Nel 1503 gli spagnoli catturarono 13 cavalieri francesi. Visto il loro prestigio, essi furono trattati con grande rispetto, tanto che fu organizzato un banchetto in loro onore. Durante la cena, gli spagnoli non mancarono di elogiare le virtù militari degli italiani sotto il loro comando, un apprezzamento che i francesi non potevano tollerare. Offesi nell’onore, sfidarono i soldati italiani a un duello alla pari: 13 contro 13. Questo epico scontro, noto come la Disfida di Barletta, si concluse con la vittoria schiacciante dei campioni italiani.
Tra i giudici di campo di questo leggendario torneo vi era Francesco Zurlo, membro di una nobile famiglia originaria di Giovinazzo, ma con radici napoletane. Gli Zurlo erano celebri capitani di ventura e vantavano una lunga tradizione militare. Lo stesso Francesco è ricordato dal poeta Bisanzio Lupis nel sonetto 95 del suo Canzoniere, per il valore dimostrato nella battaglia di Cerignola, dove perdette un occhio combattendo contro i francesi. Un altro membro della famiglia, il capitano Francesco Zurlo, si era distinto durante la difesa estrema di Otranto contro i Turchi, nel 1480. Nella Cattedrale di Giovinazzo è conservata la pietra tombale del cavaliere Enrico Zurlo, raffigurato con la sua armatura.

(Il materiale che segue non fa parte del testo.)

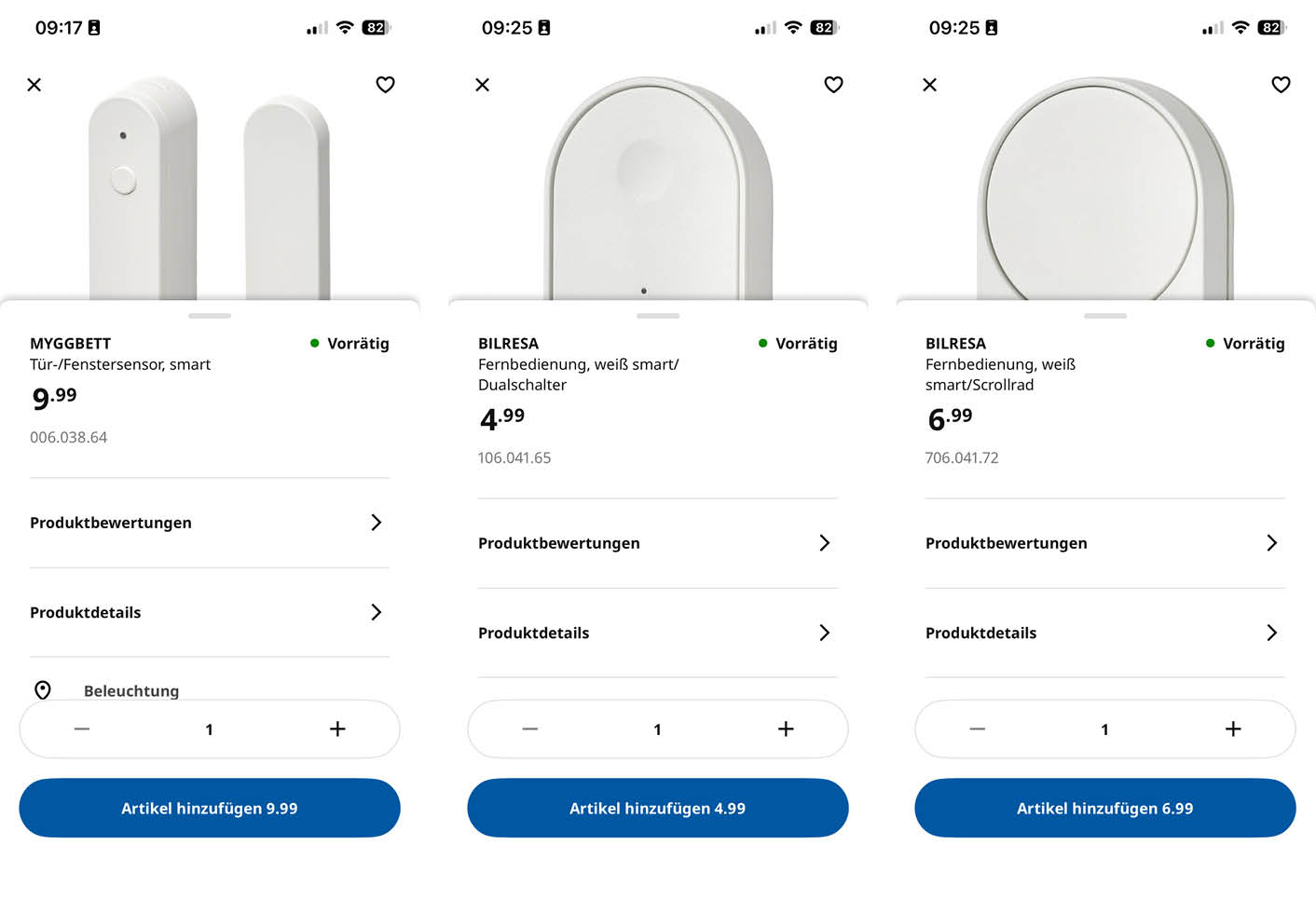
Task: Tap the MYGGBETT quantity field showing 1
Action: click(x=210, y=729)
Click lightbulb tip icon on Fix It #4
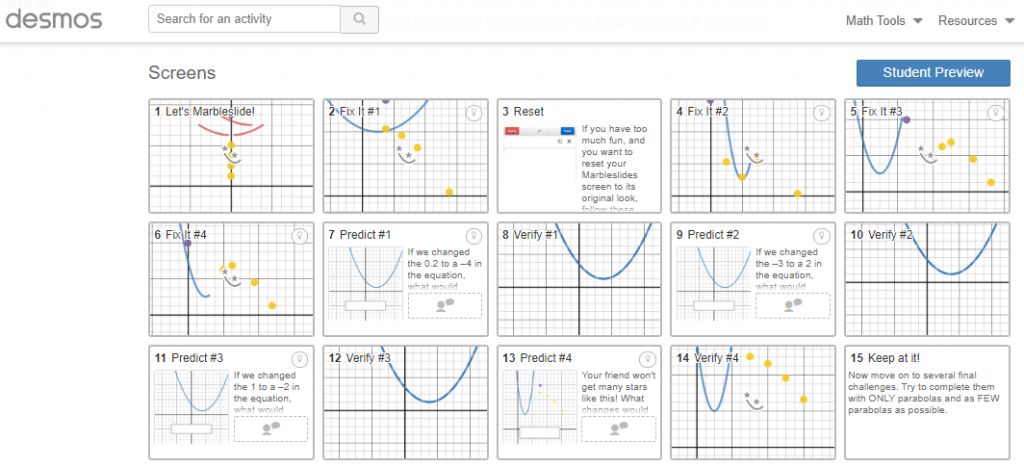The image size is (1024, 467). point(300,236)
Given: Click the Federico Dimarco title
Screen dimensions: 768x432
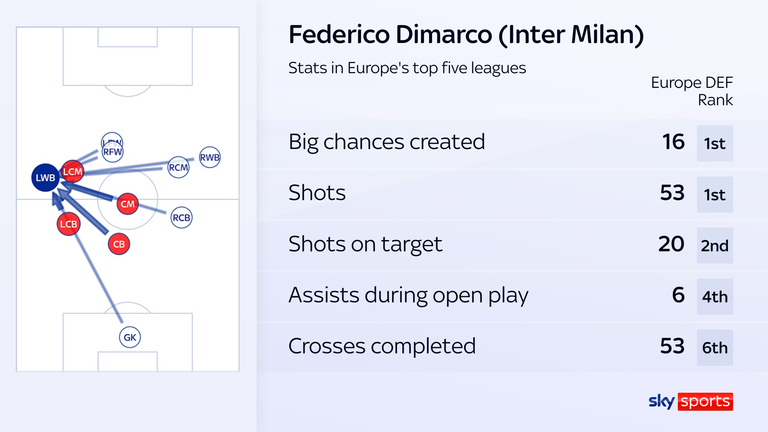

La famiglia aveva la propria storica residenza in questo palazzo, rimaneggiato nel corso dei secoli e completato in epoca rinascimentale con l’aggiunta di una loggia a due fornici a tutto sesto. Lo stemma della famiglia è ancora visibile sul portale di un edificio attiguo, costruito nel Novecento. Vicino al palazzo, si trova un suggestivo vicolo, chiamato Vico delle Cerimonie, largo appena cinquanta centimetri. A causa delle sue ridottissime dimensioni, le persone erano obbligate a “fare le cerimonie”, cedendo il passo l’una all’altra, in un gesto di rituale cortesia che ha dato il nome al vicolo.